Re: I can't recommend it.
I am a Microsoft customer.
I am a Microsoft partner.
I am a Microsoft Certified Professional.
I am a Microsoft blogger.
I've written some pretty damned explicit things on the topic and asked some very direct questions. The response always goes like this:
Me: [Concerns listed in the article]
Microsoft: "We are constantly working to improve our compliance!"
Me: "You compliance doesn't change your legal obligations. I want the ability to run Office 365/Azure/etc as part of a push-button-simple on-premises solution, or the ability for hosted providers in my own nation (who do not have business ties with, employees in or use servers in the USA) to provide me Office 365/Azure/etc such that my data is never, ever legally exposed to the government of the USA."
Microsoft: "We work hard to provide top notch technological solutions, but we cannot meet every edge case requirement."
I call bollocks. They have a deployable "Hosted Azure" solution as part of Server 2012 R2. No hosted Office 365. No hosted skydrive. Just a user portal that backs onto System Center and Server to allow users to spin up some VMs. Huzzah! They've finally caught up to VMware vCloud Request manager! Be awed by their might.
This is no different than my circular arguments with Microsoft (or hardened Microsoft fanboys) regarding Windows 8.
Me: [List of usability complaints we're all familiar with]
Microsoft "Microsoft has worked hard to incorporate touch as a first-class input mechanism and has enhanced productivity on all devices by providing a common interface regardless of where you use your computing device!"

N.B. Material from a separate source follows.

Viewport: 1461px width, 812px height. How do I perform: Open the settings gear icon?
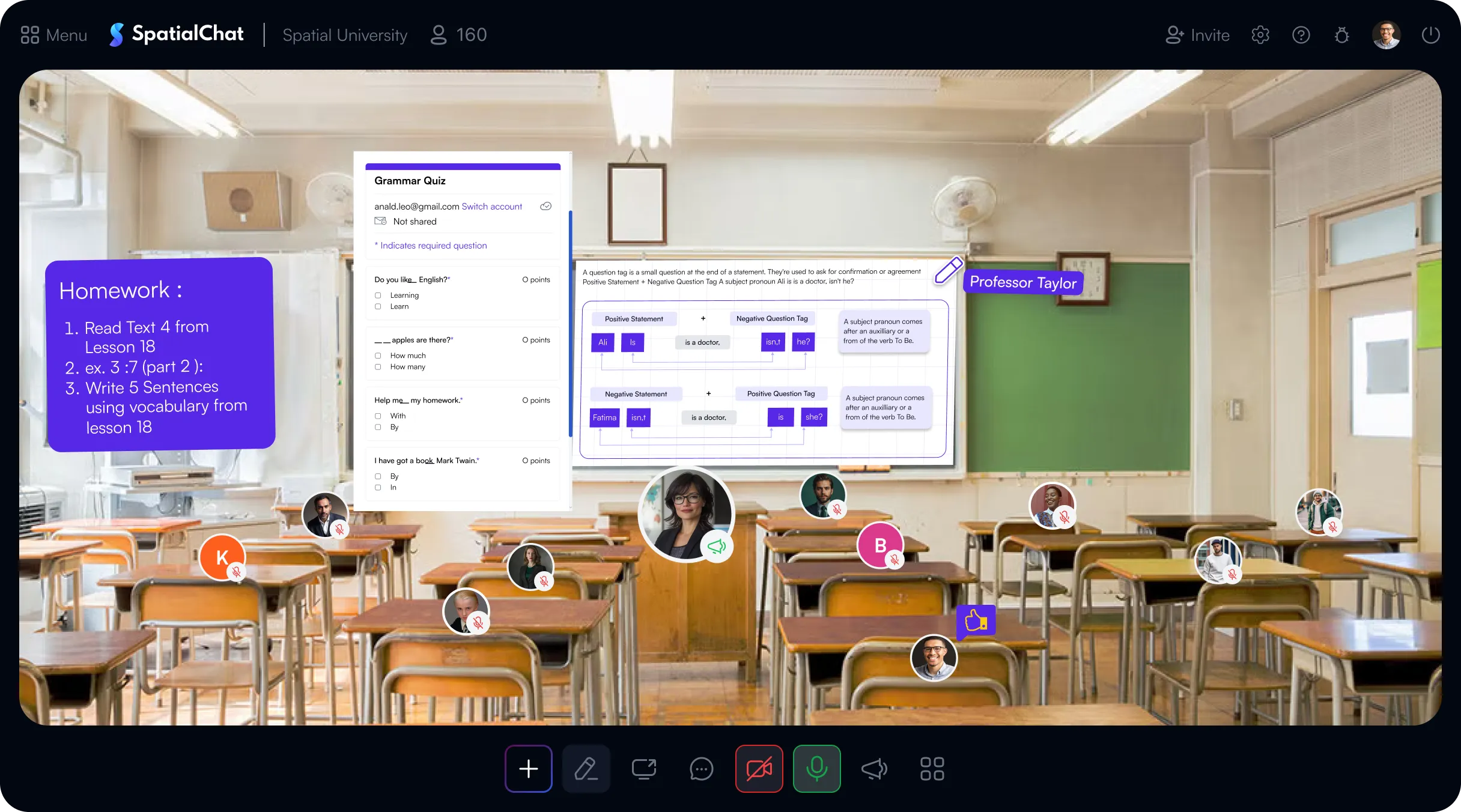pyautogui.click(x=1260, y=35)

Me: "Touch is not a benefit. I use a keyboard and mouse for [long list of activities and reasons]. What I want is for you to make using the keyboard and mouse better than it was in the previous version, especially for those people (like me) who are mouse-driven, not keyboard shortcut mavens. For [list of reasons] I do things like use windowed remote desktop sessions that don't pass through ctrl-alt-esx/Windows key, so your 'just use Windows-key and start typing' marketing verbiage is simple malarky.

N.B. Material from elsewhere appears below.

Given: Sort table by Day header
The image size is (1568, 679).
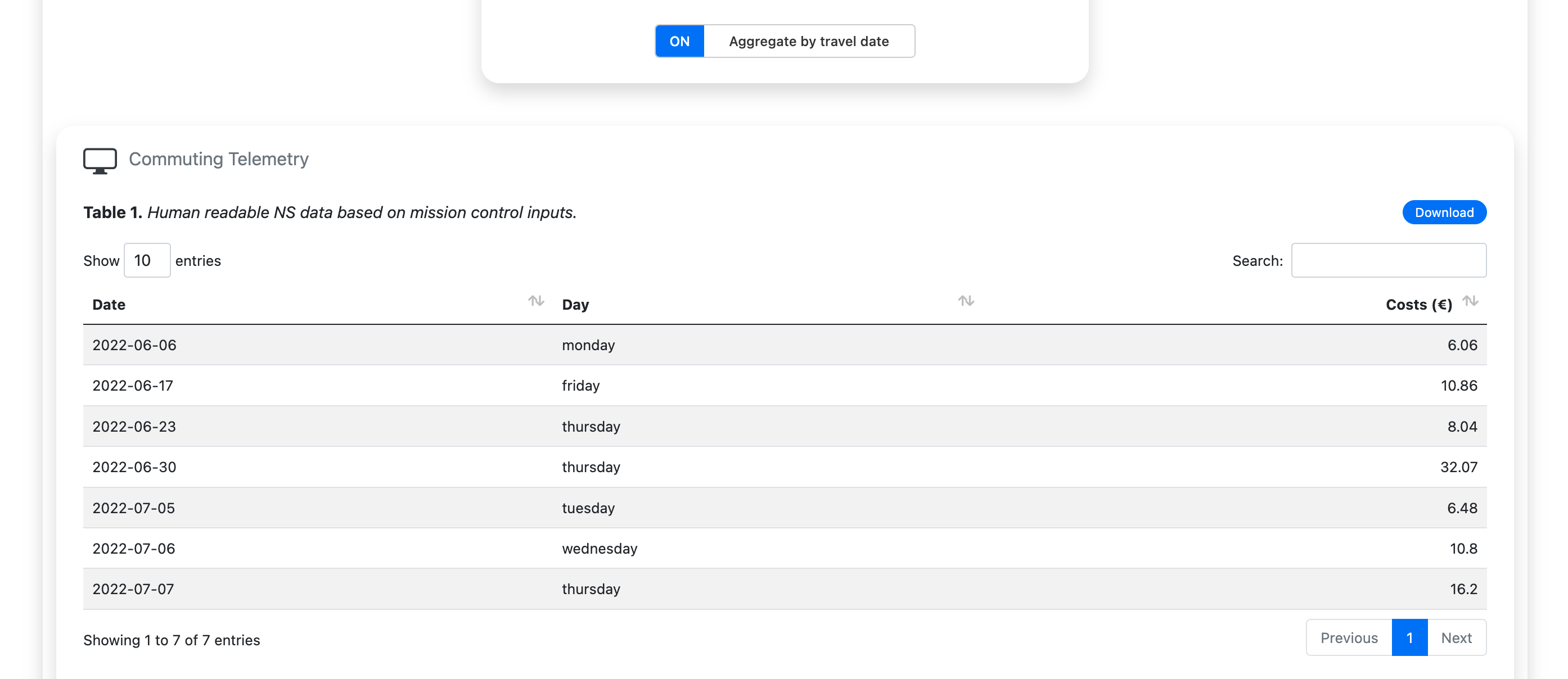Looking at the screenshot, I should [x=575, y=304].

I also realise that with enough effort and additional third-party applications I can make Windows 8 as easy to use as previous versions, but what I want is for you to release a product that actually makes how I work better, less irritating and easier out of the box. Without having to buy additional hardware or third-party software beyond what I already have. I have a massive investment in my existing estate and if you want money out of me then I want to make that existing investment work more smoothly and efficiently for my real-world use. I don't want to have to piss around for hours on every new install I touch just to make things as usable as they were even one generation of your product ago."
Microsoft: "We work hard to provide top notch technological solutions, but we cannot meet every edge case requirement."
The really assholish ones simply are even funner.
Me: "Man, Windows 8 is ass-tastic".
MS Fanboy: "It works for me, so it's not ass-tastic."
Me: "It doesn't work for me without way too much third-party customization. Is choice too much to ask for?"
MS Fanboy: "Well it works for me, so you're not the majority. The majority is all that matters. They shouldn't be giving you choice because you need to be dragged kicking and screaming into the future. You need to be like the majority. We know that this is what people want because Microsoft took metrics on that. It's science. Anyone who disagrees is an edge case who thinks they are a lot more important than they really are. There are only a handful of people who don't like Microsoft's design, because metrics tell us what the majority wants and we should all strive to be like the majority. Humanity can't afford to be held back by giving choice to the few. Microsoft did the right thing and you just need to learn to live with it."
Me: "Fuck this, I'm using Linux."
MS Fanboy: "See? You're a nobody nerd that is too full of ego, pride and hating the man to admit that Microsoft has designed a better way to work. You need to shave your neckbeard and jsut learn how to use things the way Microsoft designed things, you'd be happier then."
Me: "I can't hear you over the sound of my keyboard as I'm actually getting shit done over here."
Long story short: it doesn't matter if it is about privacy or user interfaces. Microsoft doesn't have a forum for the disenfranchised to voice their opinions and gives zero fucks about those who don't fit it's very middle-of-the-bell-curve, American-centric view of the universe. They will design what they design and the rest of the world can go hang. Since the majority of multinationals are USian in nature, they have the planet by the business-document-format balls and that's all they need to keep on keeping on.
Where there is no requirement to care, Microsoft doesn't. But everyone is on the edge of the bell curve at some point and the more narrowly you tailor to the centre of that curve the more people fall outside the design lines. Microsoft and Microsoft fanboys complain about the "religious hatred" that greets them at every turn. I submit that the head --> desk experiences of nearly every person on the planet who has at one point or another found themselves on the edge of the bell curve with Microsoft refusing to give any fucks might perhaps be an explanation.
So I'll keep on being a refusnik until my needs are discovered by MS metrics to be no longer colour outside the lines. What else can a body do?